[Collected data entries]
====

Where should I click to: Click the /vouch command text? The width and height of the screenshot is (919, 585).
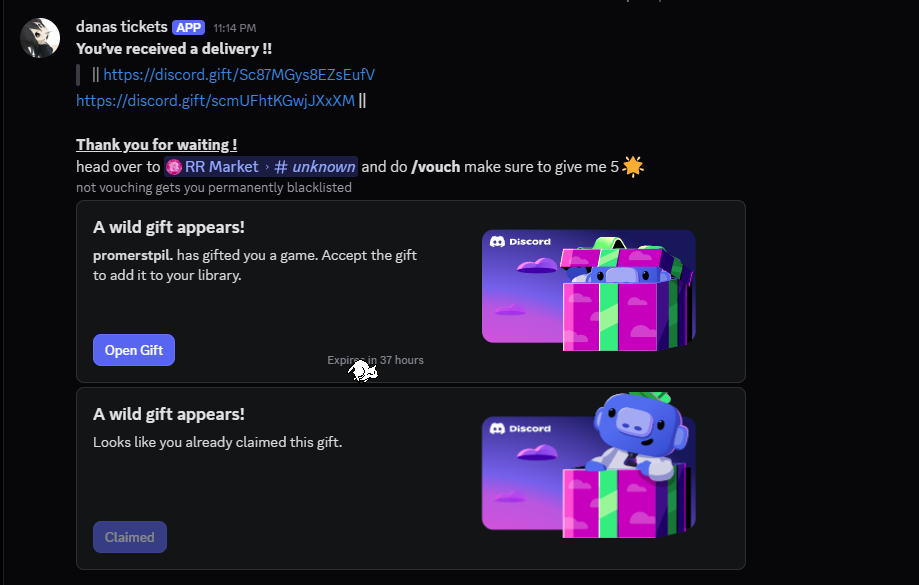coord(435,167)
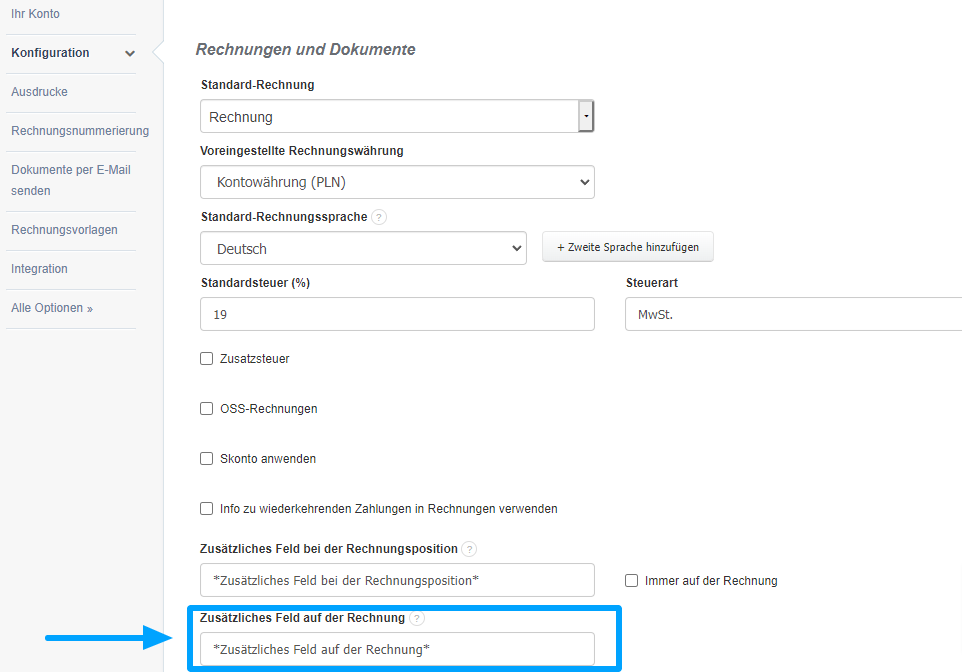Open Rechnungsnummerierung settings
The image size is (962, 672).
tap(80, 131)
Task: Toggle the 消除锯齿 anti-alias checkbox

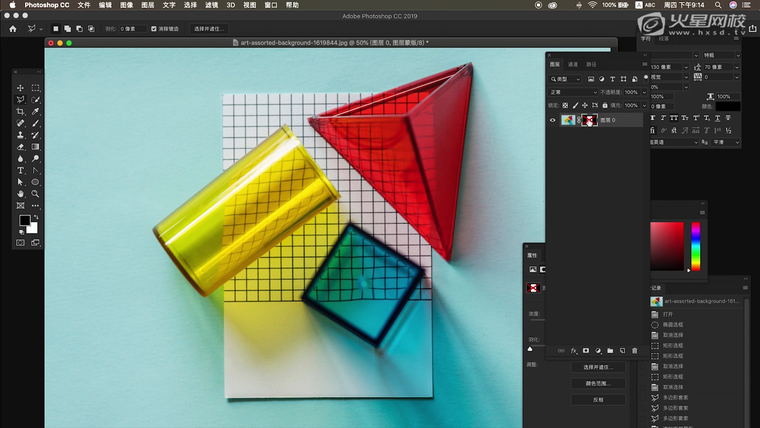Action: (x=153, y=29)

====

Once the pictures are set aside, please output all the data word for word.

Where should I click to: Click the /vouch command text? The width and height of the screenshot is (919, 585).
coord(435,167)
Open Rechnungsnummerierung settings
The image size is (962, 672).
tap(80, 131)
Task: Toggle the 消除锯齿 anti-alias checkbox

Action: (x=153, y=29)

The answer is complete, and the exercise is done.